Destaques

Honorários advocatícios

A 3ª Turma do Superior Tribunal de Justiça (STJ) manteve decisão do Tribunal de Justiça do Rio de Janeiro (TJ-RJ) que autorizou tornar público contratos de honorários advocatícios. A ação analisada pela Corte estadual foi impetrada por um homem que atua como captador de clientes para um escritório de advocacia. Como ele recebe comissão sobre os honorários pagos pelos contratos que arranja para o escritório, o agenciador quis ter acesso aos valores que foram acertados entre os clientes e os advogados. Para o tribunal, a exibição dos contratos firmados entre os advogados e seus clientes é admissível porque os documentos são os meios que existem para se apurar o que deveria ser pago ao captador de clientes. O TJ-RJ destacou também a existência de escritura pública de confissão de dívida, firmada entre os advogados e o agenciador. Os advogados entraram com recurso especial no STJ tentando impedir que o documento se tornasse público. Eles alegaram que a exibição dos contratos, determinada pela Justiça fluminense, ofenderia o direito assegurado no Estatuto da OAB, que garante a inviolabilidade do local de trabalho, arquivos e dados dos advogados.
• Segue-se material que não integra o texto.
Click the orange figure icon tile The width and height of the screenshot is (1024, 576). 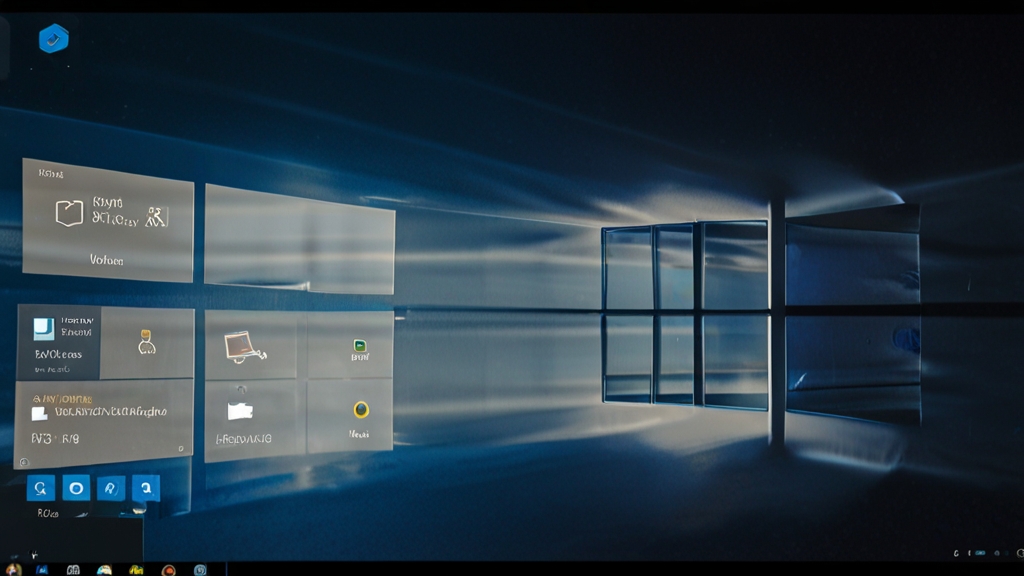(147, 343)
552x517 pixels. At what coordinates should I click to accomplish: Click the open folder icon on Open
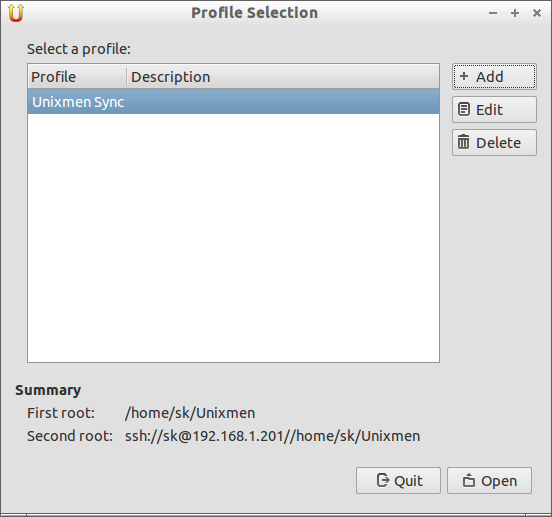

Mas segundo o acórdão do STJ, "o sigilo que preside as relações entre o cliente e o seu advogado não alberga negativa de exibição de documentos necessários à apuração de honorários transmitidos contratualmente. Obrigatória a exibição dos documentos, nos termos do artigo 358, III, do Código de Processo Civil".

Escassez de água

A presidente da República Dilma Rousseff sancionou a Lei nº 13.233, publicada no dia 30 de dezembro, que obriga as empresas a veicularem a mensagem de advertência sobre o risco de escassez e de incentivo ao consumo moderado de água. Segundo a norma, as embalagens e rótulos dos equipamentos e produtos de limpeza cujo uso implicar consumo de água deverá conter a mensagem de advertência. A mensagem deverá ser inserida em destaque e de forma legível nas embalagens e rótulos, utilizando-se a expressão "Água: pode faltar. Não desperdice". As companhias que descuprirem a lei estão sujeitas às punições previstas no artigo 56 do Código de Defesa do Consumidor. Esse dispositivo prevê 12 tipos de sanções administrativas, entre elas, multa, apreensão do produto, cassação do registro do produto e proibição de fabricação. A lei entra em vigor daqui um ano a partir da publicação, ou seja no dia 30 de dezembro de 2016.

Recompensa por denúncia

O projeto de Lei nº 83, de 2015, que deverá ser analisado na Câmara dos Deputados, prevê uma recompensa equivalente a 10% dos valores efetivamente recuperados para quem denunciar crime contra a administração pública. As pessoas envolvidas no crime, na condição de autor, coautor ou partícipe, não poderão receber o prêmio. A proposta prevê ainda que o recebimento da recompensa ficará condicionado ao teor da denúncia, que precisará ser consistente e auxiliar a desvendar o crime. A delação deverá ser formal e por escrito, sendo assegurado o sigilo do informante. O projeto foi apresentado pelo deputado Pompeo de Mattos (PDT-RS), que reformulou o PL 6.132, de 2013, do ex-deputado Enio Bacci, que tinha sido arquivado. Bacci justificava a proposta afirmando que o mecanismo é bem-sucedido nos Estados Unidos. O PL está apensado ao Projeto de Lei 1.701, de 2011, do deputado Carlos Manato (SD-ES). As propostas serão analisadas, de forma conclusiva, pelas comissões de Trabalho, de Administração e Serviço Público; de Finanças e Tributação; e de Constituição e Justiça e de Cidadania.